You can try lean ground beef, fillets, fish, etc. And like the post above, F/T rodents.

It is reported that tegus eat honey in the wild. But I don't know how much and I'm always worried about diabetes and insulin issues in captive animals. I like to try raw egg personally.


----------



## naturboy87 (May 9, 2012)

my guys also love Honey they will eat just about enything with it on it ... its the only way i can ever get then to eat eny greens ...


----------



## AP27 (May 9, 2012)

I watered down the honey when I used it so I wouldn't be giving him a whole lot.


----------



## TegusRawsome80 (May 9, 2012)

Wait are you supposed to feed tegus greens?


----------



## Styx (May 9, 2012)

Thanks for the suggestions, I'll try those and see how that goes.


----------



## AP27 (May 9, 2012)

TegusRawsome80 said:


> Wait are you supposed to feed tegus greens?

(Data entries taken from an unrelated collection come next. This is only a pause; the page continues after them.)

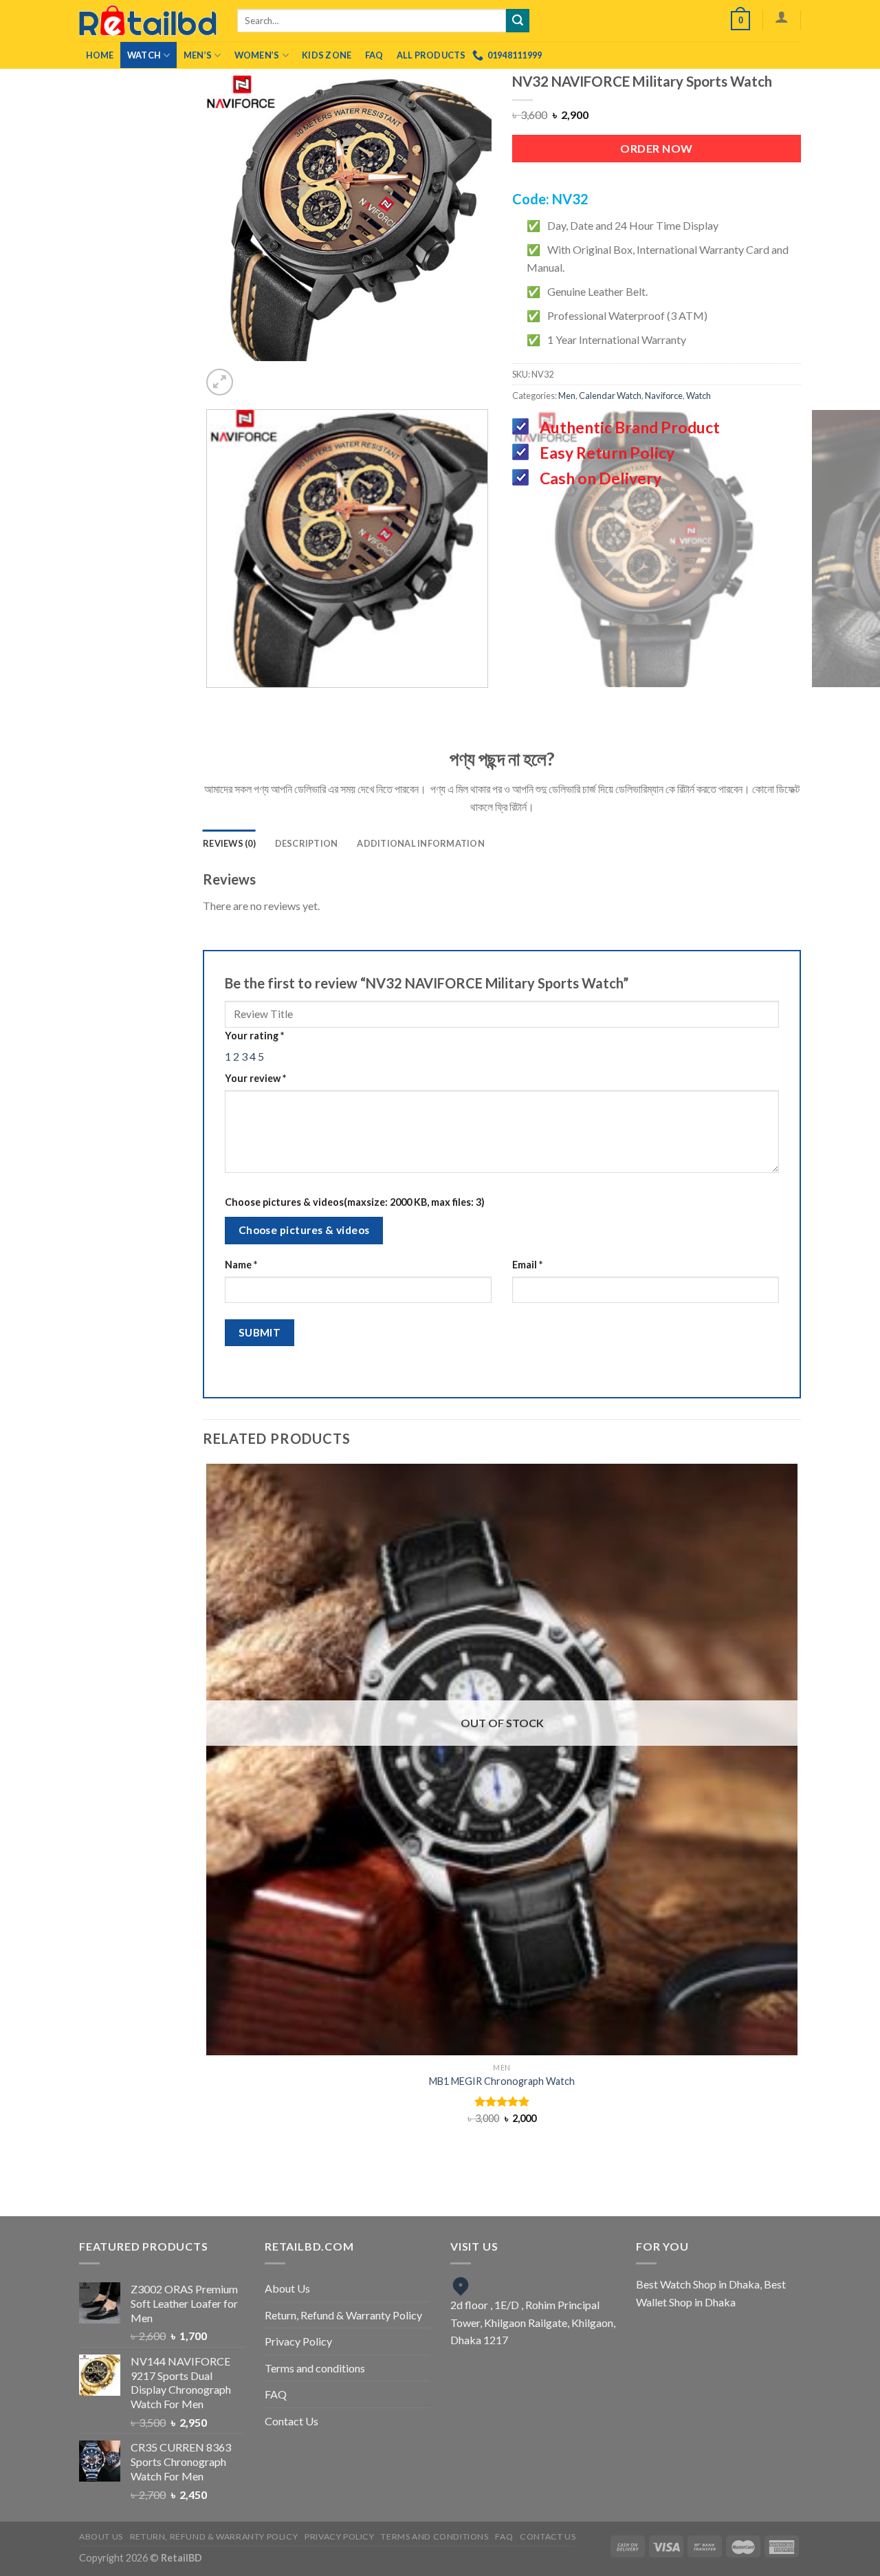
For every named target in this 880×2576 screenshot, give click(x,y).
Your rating (254, 1035)
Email (527, 1264)
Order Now (656, 148)
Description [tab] (306, 843)
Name (241, 1264)
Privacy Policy (298, 2341)
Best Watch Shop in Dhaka (698, 2284)
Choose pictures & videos (304, 1230)
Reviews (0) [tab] (229, 843)
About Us (287, 2288)
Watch (144, 55)
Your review (255, 1078)
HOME (100, 55)
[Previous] (322, 374)
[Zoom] (219, 382)
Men (566, 395)
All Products (431, 55)
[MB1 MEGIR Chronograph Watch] (502, 1759)
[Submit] (517, 20)
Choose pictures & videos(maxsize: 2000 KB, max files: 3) (355, 1202)
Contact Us (291, 2420)
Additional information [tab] (421, 843)
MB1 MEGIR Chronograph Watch (502, 2081)
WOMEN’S (257, 55)
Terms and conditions (315, 2367)
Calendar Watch (610, 395)
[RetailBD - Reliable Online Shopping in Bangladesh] (148, 20)
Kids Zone (326, 55)
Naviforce (664, 395)
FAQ (374, 55)
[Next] (360, 374)
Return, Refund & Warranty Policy (343, 2314)
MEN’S (198, 55)
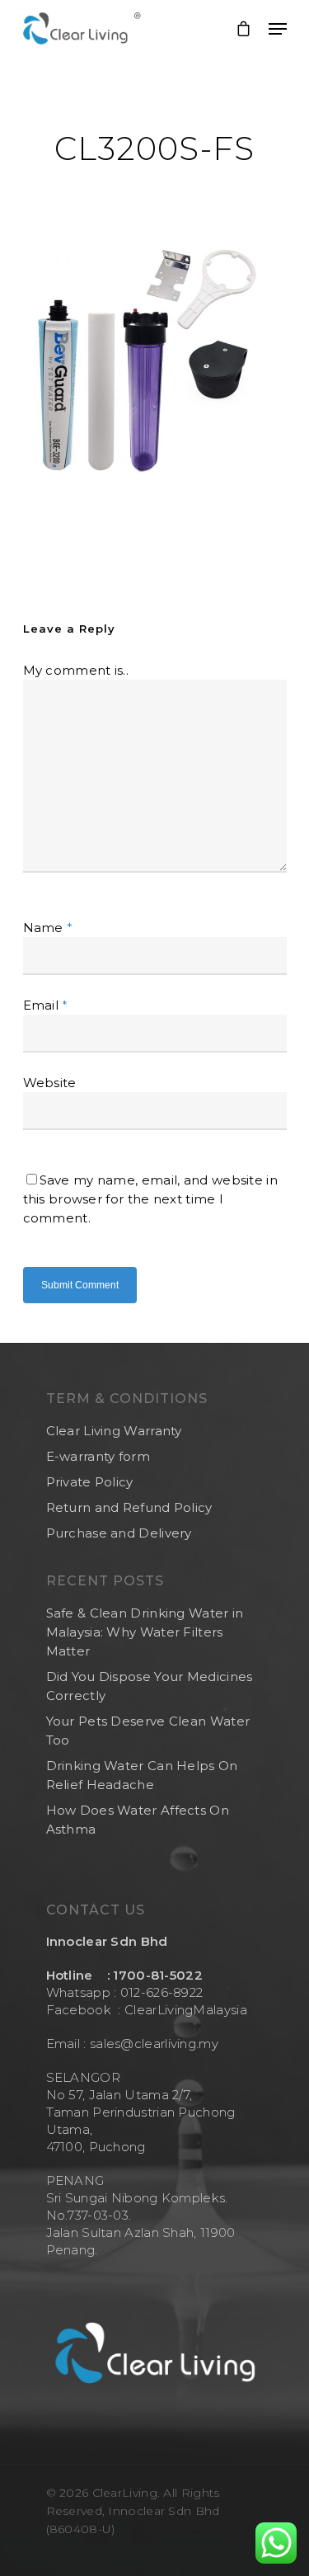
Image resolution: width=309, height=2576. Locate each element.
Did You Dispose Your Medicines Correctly (149, 1686)
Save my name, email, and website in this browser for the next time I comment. (151, 1199)
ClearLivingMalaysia (185, 2010)
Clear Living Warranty (114, 1431)
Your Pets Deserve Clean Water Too (148, 1730)
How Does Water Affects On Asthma (138, 1819)
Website (50, 1082)
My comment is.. (76, 670)
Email (45, 1005)
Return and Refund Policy (129, 1507)
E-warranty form (98, 1456)
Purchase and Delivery (119, 1533)
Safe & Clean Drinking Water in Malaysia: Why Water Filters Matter (145, 1632)
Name (48, 927)
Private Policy (89, 1482)
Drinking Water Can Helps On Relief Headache (142, 1775)
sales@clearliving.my (152, 2043)
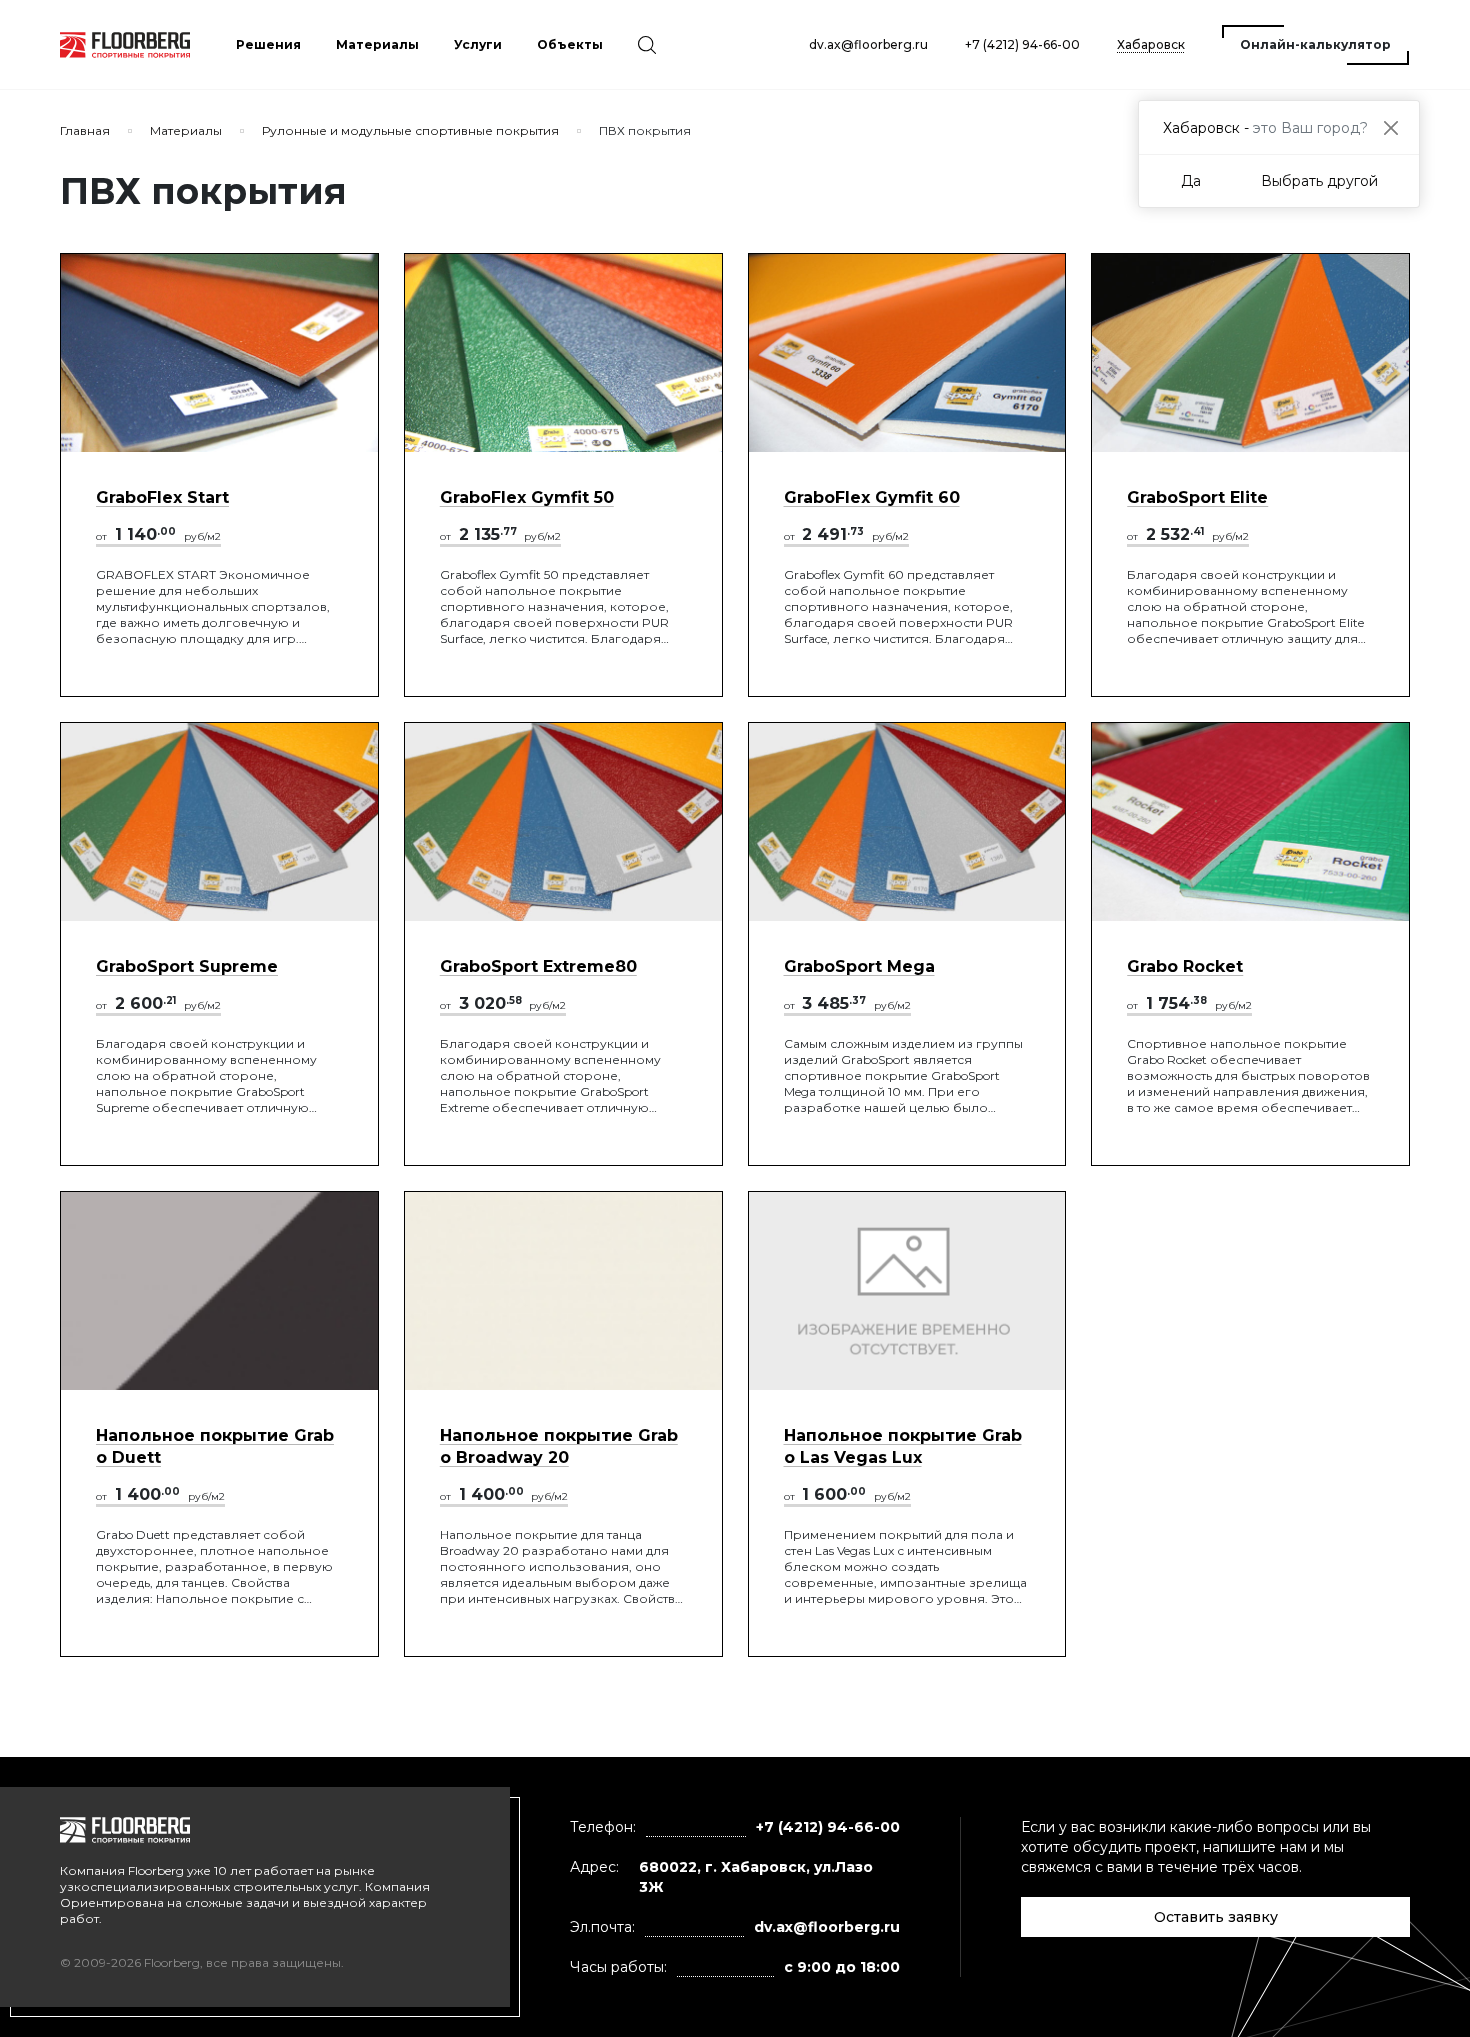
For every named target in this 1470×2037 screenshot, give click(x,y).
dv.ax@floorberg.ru (868, 44)
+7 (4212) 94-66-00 (1022, 44)
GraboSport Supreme (187, 966)
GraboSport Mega (859, 966)
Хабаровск (1151, 44)
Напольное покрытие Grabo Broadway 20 (559, 1446)
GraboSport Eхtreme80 (538, 966)
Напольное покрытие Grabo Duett (215, 1446)
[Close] (1390, 127)
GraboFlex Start (162, 497)
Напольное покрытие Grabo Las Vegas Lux (903, 1446)
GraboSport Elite (1197, 497)
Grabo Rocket (1185, 966)
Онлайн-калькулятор (1315, 44)
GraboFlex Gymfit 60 (872, 497)
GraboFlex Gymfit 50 (527, 497)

You can, but you don't have to. Not many seem to like them much anyways.


----------



## laurarfl (May 10, 2012)

I have one that will eat some.


----------



## naturboy87 (May 10, 2012)

i offer it mayb once a month as a fruit salad toped w honey sum times its all gon and other times they wont even tuch it ... just my experences thow ...


----------



## TeguBuzz (May 10, 2012)

A bit of honey would do the trick, no harm done.


----------



## Dana C (May 10, 2012)

I should count myself lucky. Eva loves turkey, fish, liver etc. but won't touch a FT mouse.


----------



## Styx (Jun 3, 2012)

Okay, so back to this again. 

Took him to the vet when he started refusing most food because I freaked out, just in case anything was wrong, got x-rays done ect ect. Vet didn't find anything wrong. She said he's probably just picky (joy).

SO. He dislikes most everything now. It's easier to list what he will eat:
Salmon
Ground buffalo
Fruit (I haven't given him any in weeks, but I know he will always eat fruit)
Boiled eggs (not scrambled, apparently, only boiled)

...That's kind of it. He'll sometimes eat a pink but doesn't seem to want them much. Rarely he will eat a couple crickets. Rarely he will eat a piece of chicken heart. Still hates the turkey. I have also tried the Repashy Meat Pie - which is apparently, according to my tegu, paramount to poison. He completely flipped out when I offered him that. Bought him the Zoo Med Monitor Diet as per my vet's suggestion. No dice. Tried some Phoenix Worms. Big no there.

I have tried feeding him in different places, different times of the day, ect to see if any of that would make a difference. He seems to prefer being held while he eats, but otherwise usually does not want to be picked up. When I say held I mean sitting on my hand, btw, not with my fingers wrapped around him. I don't mash it in his face or anything, I will just put the food in a small dish and hold in in front of his face, and he will lean forward in my hand and eat. But he'll just lick it and then turn away if he's not in my hand.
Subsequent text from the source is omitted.